FIG. 11 is an enlarged partial sectional view parallel to the track direction showing the configuration of the optical disc according to the second embodiment of the present invention.

FIG. 12 is an explanatory diagram showing a state (with a signal) of a phase change film during reproduction of an optical disc according to a second example of the present invention.

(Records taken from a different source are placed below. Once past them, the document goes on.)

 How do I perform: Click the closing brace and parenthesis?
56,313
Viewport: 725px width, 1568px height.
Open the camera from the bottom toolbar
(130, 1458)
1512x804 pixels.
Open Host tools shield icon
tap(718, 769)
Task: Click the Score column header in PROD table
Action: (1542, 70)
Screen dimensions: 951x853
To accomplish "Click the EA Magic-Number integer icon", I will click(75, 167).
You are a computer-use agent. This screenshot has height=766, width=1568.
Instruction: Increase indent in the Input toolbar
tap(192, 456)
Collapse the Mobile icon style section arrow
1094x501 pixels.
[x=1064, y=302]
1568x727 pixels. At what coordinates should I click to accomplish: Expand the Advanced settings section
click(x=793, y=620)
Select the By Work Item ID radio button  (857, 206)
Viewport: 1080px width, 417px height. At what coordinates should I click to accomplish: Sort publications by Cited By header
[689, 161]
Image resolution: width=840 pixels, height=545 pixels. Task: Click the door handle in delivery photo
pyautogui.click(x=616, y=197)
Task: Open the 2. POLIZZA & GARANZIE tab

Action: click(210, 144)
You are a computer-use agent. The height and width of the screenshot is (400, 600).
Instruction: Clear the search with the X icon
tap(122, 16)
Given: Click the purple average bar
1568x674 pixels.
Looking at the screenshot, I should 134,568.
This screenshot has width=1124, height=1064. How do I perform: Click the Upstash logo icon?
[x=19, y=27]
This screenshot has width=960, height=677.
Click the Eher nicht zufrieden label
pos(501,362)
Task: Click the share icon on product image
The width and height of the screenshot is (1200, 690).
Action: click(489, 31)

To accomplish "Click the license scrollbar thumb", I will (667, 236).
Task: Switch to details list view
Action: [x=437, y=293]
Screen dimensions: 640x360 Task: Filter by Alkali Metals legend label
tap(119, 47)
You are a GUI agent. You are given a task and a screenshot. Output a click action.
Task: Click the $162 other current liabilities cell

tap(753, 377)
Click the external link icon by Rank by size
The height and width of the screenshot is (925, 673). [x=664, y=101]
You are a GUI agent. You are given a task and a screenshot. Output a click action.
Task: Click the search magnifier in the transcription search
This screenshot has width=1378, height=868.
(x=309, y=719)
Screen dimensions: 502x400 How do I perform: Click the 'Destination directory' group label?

FIG. 13 is an explanatory diagram showing a state (no signal) of the phase change film during reproduction of the optical disc according to the second example of the present invention.

[Explanation of symbols]

1, 21: Optical disc 2, 22: Substrate 3, 23: First protective film 4, 24: Recording layer (phase change film) 5, 25: Perpendicular magnetization layer (magneto-optical film) 6, 26: Second protection Films 7, 7A, 7B: Semiconductor laser light sources 8, 8A, 8B: Lenses 9, 9A, 9B: Filters 10, 10A, 10B: Filters 11, 11A, 11B: Detectors 12, 12A, 12B: Detectors 13, 13A, 13B : Polarizing beam splitter 14: Polarizing beam splitter 15, 15A, 15B: Summing amplifier 16, 16A, 16B, 16C, 16D, 16E, 16
F, 16G, 16H, 16I: Differential amplifier 17, 17A, 17B: Hologram 18, 18A, 18B: Rating 19, 19A: Rectifier circuit 27: Thermal diffusion film

Claims (8)

[Claims] 1. An optical disc having adjacent tracks formed of recording layers having different reflectivities depending on the difference in crystal structure or phase structure on a substrate. An optical disk, wherein perpendicular magnetic layers exhibiting different polarization angles extend, and the perpendicular magnetic layers are magnetized in a predetermined direction between adjacent tracks. 2. The optical disk according to claim 1, wherein the perpendicular magnetic layers are magnetized in mutually opposite directions between adjacent tracks. 3. The pitch dimension of the track formed by the recording layer and the perpendicular magnetization layer is formed in the range of 1 to 2/5 times the spot diameter of the irradiated laser beam. The optical disk according to claim 2, characterized in that: 4. The perpendicular magnetic layer comprises a plurality of pairs of two adjacent tracks magnetized in the same direction, and the magnetization directions of the perpendicular magnetic layers are formed in mutually opposite directions between the adjacent pairs. The optical disc according to claim 1, characterized in that: 5. The pitch dimension of the track formed by the recording layer and the perpendicular magnetization layer is formed in the range of 1 to 2/7 times the spot diameter of the irradiated laser beam. The optical disc according to claim 4, wherein: 6. The optical disc according to claim 1, wherein a partial heat diffusion layer corresponding to information to be recorded is formed so as to overlap the recording layer along the track direction. 7. A track formed by juxtaposing a perpendicular magnetic layer showing a different polarization angle according to a predetermined magnetization direction on a recording layer showing a different reflectance depending on a difference in crystal structure or phase structure is adjacent to a substrate. For the optical disc formed by
A tracking method for irradiating a spot light onto a track by converging laser light and performing tracking based on information obtained from the spot light, which is due to a difference in magnetization direction of the perpendicular magnetic layer between adjacent tracks. A tracking method, wherein tracking information of the optical disc is obtained by detecting a deviation of a polarization plane of light. 8. A laser beam is focused on the optical disc to irradiate a plurality of spot lights on different tracks, and a plurality of detection signals obtained from the plurality of spot lights are arithmetically processed. The tracking method according to claim 7, wherein tracking information of the optical disc is obtained.